_Aim of the task:_
Give back the full set of entries that follows, exactly as written.

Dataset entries
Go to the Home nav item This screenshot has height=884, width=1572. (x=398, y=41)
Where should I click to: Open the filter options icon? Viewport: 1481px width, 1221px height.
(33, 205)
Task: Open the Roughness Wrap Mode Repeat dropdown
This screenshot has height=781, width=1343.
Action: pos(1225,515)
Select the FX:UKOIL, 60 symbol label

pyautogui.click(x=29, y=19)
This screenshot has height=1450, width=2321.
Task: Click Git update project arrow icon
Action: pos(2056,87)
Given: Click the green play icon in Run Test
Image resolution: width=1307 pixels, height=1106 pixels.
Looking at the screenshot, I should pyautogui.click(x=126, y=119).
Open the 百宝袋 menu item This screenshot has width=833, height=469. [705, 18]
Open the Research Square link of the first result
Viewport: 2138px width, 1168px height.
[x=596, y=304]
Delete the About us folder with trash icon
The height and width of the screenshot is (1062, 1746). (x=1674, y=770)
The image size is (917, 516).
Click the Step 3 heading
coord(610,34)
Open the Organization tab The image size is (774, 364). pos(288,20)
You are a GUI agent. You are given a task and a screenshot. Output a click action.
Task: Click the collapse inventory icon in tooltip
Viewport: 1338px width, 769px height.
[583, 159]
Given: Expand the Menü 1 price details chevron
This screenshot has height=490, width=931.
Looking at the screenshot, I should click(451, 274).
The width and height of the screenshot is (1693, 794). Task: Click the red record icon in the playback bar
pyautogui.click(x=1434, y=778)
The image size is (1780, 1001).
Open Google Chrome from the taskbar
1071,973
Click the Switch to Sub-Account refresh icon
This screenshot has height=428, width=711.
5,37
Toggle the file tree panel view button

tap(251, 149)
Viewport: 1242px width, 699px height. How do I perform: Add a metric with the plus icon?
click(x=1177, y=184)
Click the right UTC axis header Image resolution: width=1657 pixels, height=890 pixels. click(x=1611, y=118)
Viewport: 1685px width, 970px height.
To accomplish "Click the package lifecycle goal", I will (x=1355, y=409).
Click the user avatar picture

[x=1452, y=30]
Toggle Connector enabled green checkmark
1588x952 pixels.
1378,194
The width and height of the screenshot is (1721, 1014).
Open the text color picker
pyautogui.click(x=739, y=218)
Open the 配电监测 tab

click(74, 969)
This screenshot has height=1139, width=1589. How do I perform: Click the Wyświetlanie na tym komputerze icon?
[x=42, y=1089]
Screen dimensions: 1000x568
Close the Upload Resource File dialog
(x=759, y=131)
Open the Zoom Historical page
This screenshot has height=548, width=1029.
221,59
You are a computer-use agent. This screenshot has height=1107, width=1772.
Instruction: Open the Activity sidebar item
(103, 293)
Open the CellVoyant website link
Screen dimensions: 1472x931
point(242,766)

_Exercise answer:_
Go to the Home nav item This screenshot has height=884, width=1572. (x=398, y=41)
Where should I click to: Open the filter options icon? Viewport: 1481px width, 1221px height.
(33, 205)
Task: Open the Roughness Wrap Mode Repeat dropdown
This screenshot has height=781, width=1343.
Action: pos(1225,515)
Select the FX:UKOIL, 60 symbol label

pyautogui.click(x=29, y=19)
This screenshot has height=1450, width=2321.
Task: Click Git update project arrow icon
Action: pos(2056,87)
Given: Click the green play icon in Run Test
Image resolution: width=1307 pixels, height=1106 pixels.
Looking at the screenshot, I should pyautogui.click(x=126, y=119).
Open the 百宝袋 menu item This screenshot has width=833, height=469. [705, 18]
Open the Research Square link of the first result
Viewport: 2138px width, 1168px height.
[x=596, y=304]
Delete the About us folder with trash icon
The height and width of the screenshot is (1062, 1746). (x=1674, y=770)
The image size is (917, 516).
Click the Step 3 heading
coord(610,34)
Open the Organization tab The image size is (774, 364). pos(288,20)
You are a GUI agent. You are given a task and a screenshot. Output a click action.
Task: Click the collapse inventory icon in tooltip
Viewport: 1338px width, 769px height.
[583, 159]
Given: Expand the Menü 1 price details chevron
This screenshot has height=490, width=931.
Looking at the screenshot, I should click(451, 274).
The width and height of the screenshot is (1693, 794). Task: Click the red record icon in the playback bar
pyautogui.click(x=1434, y=778)
The image size is (1780, 1001).
Open Google Chrome from the taskbar
1071,973
Click the Switch to Sub-Account refresh icon
This screenshot has height=428, width=711.
5,37
Toggle the file tree panel view button

tap(251, 149)
Viewport: 1242px width, 699px height. How do I perform: Add a metric with the plus icon?
click(x=1177, y=184)
Click the right UTC axis header Image resolution: width=1657 pixels, height=890 pixels. click(x=1611, y=118)
Viewport: 1685px width, 970px height.
To accomplish "Click the package lifecycle goal", I will (x=1355, y=409).
Click the user avatar picture

[x=1452, y=30]
Toggle Connector enabled green checkmark
1588x952 pixels.
1378,194
The width and height of the screenshot is (1721, 1014).
Open the text color picker
pyautogui.click(x=739, y=218)
Open the 配电监测 tab

click(74, 969)
This screenshot has height=1139, width=1589. How do I perform: Click the Wyświetlanie na tym komputerze icon?
[x=42, y=1089]
Screen dimensions: 1000x568
Close the Upload Resource File dialog
(x=759, y=131)
Open the Zoom Historical page
This screenshot has height=548, width=1029.
221,59
You are a computer-use agent. This screenshot has height=1107, width=1772.
Instruction: Open the Activity sidebar item
(103, 293)
Open the CellVoyant website link
Screen dimensions: 1472x931
point(242,766)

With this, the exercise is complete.